The jaws of the traditional tail vise on my old Ulmia workbench seem to the eye to meet accurately but there must be a minute misalignment because in use the grab on the work piece was slightly inconsistent across the full area of the bare jaw surfaces. Paring or scraping tiny corrections on the end grain surfaces of the jaws would have been difficult if not impossible to get right.

Then too, the opposite faces of the work piece not being precisely parallel may also cause an imperfect grip. And the smooth end grain of hardwood does not have much gripping power anyway.

The solution is to line the jaws with material that is firm but with a just bit of give to compensate for such those slight misalignments. It should also be somewhat grippy but not too much, which would prevent adjusting the work piece position when the vise is partially loosened.

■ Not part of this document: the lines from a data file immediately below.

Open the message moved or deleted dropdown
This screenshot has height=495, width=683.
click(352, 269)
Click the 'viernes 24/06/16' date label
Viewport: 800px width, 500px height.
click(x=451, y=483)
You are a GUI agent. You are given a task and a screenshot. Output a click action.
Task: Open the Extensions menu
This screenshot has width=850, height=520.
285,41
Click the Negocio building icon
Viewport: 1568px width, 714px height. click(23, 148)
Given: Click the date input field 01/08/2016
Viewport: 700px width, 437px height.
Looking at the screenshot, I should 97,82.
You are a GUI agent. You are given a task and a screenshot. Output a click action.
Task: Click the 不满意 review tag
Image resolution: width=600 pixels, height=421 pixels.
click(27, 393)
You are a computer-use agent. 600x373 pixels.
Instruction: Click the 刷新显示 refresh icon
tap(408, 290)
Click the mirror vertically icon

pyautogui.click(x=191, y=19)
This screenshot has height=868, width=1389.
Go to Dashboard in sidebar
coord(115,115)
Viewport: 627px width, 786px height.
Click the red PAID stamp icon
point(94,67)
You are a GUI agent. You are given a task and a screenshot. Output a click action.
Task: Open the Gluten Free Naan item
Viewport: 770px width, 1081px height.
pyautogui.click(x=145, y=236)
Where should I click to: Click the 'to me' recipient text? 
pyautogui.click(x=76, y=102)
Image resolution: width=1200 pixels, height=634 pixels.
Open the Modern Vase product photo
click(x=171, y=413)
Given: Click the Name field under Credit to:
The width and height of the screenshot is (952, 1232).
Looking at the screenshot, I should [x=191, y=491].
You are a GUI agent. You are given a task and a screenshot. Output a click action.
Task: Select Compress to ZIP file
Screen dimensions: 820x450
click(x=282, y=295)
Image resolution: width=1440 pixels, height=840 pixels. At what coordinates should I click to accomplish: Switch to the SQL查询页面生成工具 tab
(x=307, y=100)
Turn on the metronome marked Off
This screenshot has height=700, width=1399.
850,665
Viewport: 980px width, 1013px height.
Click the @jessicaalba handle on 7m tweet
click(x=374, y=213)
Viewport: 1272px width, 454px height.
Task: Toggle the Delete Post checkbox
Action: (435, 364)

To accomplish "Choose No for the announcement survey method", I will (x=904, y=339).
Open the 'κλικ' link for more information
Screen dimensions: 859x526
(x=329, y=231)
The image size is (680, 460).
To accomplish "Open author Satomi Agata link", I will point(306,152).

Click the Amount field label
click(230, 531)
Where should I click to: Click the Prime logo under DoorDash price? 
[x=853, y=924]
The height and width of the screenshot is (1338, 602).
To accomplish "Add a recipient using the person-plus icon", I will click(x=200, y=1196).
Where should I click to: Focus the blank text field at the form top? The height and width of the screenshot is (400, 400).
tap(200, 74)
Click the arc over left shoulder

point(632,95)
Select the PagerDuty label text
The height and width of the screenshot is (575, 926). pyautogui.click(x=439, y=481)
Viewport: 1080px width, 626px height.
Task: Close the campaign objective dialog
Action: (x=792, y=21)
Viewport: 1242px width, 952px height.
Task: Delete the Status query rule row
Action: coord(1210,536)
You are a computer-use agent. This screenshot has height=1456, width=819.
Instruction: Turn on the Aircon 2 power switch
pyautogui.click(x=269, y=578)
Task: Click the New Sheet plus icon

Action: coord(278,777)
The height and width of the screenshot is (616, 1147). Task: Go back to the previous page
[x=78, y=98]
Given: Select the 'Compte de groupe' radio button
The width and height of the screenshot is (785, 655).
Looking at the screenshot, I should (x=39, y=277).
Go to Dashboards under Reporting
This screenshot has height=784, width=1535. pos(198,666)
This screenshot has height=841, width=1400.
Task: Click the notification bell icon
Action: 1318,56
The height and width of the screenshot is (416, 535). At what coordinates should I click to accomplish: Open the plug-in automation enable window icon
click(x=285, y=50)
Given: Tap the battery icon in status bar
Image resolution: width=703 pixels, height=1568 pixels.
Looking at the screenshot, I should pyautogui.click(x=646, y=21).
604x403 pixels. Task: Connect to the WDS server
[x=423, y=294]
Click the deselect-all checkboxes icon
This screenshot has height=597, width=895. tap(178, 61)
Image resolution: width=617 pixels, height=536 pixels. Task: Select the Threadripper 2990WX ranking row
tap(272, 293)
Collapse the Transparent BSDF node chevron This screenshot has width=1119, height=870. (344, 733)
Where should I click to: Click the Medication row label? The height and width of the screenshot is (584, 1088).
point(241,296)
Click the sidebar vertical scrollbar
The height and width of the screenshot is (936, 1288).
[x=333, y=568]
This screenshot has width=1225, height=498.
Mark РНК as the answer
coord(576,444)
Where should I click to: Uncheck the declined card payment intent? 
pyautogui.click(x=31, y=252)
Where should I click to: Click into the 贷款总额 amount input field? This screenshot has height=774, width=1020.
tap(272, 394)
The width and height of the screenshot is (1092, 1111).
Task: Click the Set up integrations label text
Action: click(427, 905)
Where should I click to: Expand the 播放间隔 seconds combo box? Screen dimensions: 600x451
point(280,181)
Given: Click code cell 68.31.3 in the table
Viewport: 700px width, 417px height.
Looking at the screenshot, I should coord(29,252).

I’ve tried various liners such as thin rubbery material and cork but there is no equal to leather – real leather. Cowhide lace leather works very well. This is tough, firm leather, almost 1/8″ thick (thick enough to make laces). Here is one source.

lace leather

lace leather

I applied it with Nexabond 2500M CA glue, rough side out. A little experimenting showed that the rough side grips better than the smooth side, though surprisingly there is not much difference. The rough surface does not seem to make impressions even in soft species like poplar.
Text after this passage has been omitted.